Da bezogen auf die beanspruchten Waren ein unmittelbar beschreibender Begriffsgehalt nicht feststellbar ist, greift das Schutzhindernis nach § 8 Abs. 2 Nr. 2 MarkenG ebenfalls nicht ein.
Hinsichtlich der beanspruchten Dienstleistungen, insbesondere der "Dienstleistung des Einzelhandels über das Internet in den Bereichen … Schuhe" gelten im Kern dieselben Überlegungen. Der Begriff mag hier positiv besetzte Vorstellungen vermitteln, sagt aber nichts dazu aus, ob und gegebenenfalls wie das Jubiläum die Beschaffenheit der beanspruchten Dienstleistungen berührt. Jedenfalls steht auch in diesem Zusammenhang die Unregelmäßigkeit der Wortbildung der Annahme eines im Vordergrund stehenden sachbezogenen Zeichenverständnisses entgegen.

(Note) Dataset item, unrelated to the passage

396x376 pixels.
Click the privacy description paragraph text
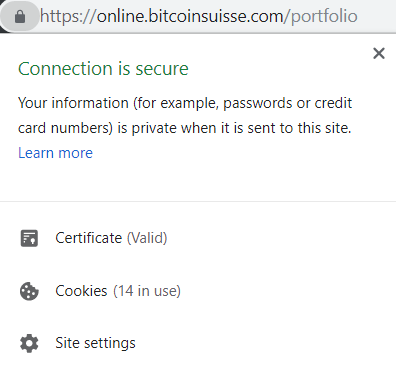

Die Beschwerde der Anmelderin hat daher Erfolg.
Von der Anordnung der Rückzahlung der Beschwerdegebühr gemäß § 71 Abs. 3 MarkenG aus Billigkeitsgründen sieht der Senat ab. Sie kommt nur in Betracht, wenn es aufgrund besonderer Umstände unbillig wäre, die Beschwerdegebühr einzubehalten (vgl. BPatGE 26, 17, 22). Eine derartige Gestaltung ist hier nicht gegeben, weil der Markenstelle im Kern keine unvertretbare Sachbehandlung anzulasten ist, wenngleich die Zurückweisung der Anmeldung punktuell (etwa bezogen auf "Sonnenschirme" oder "Büroarbeiten") unzureichend begründet und im Ergebnis offensichtlich nicht haltbar ist.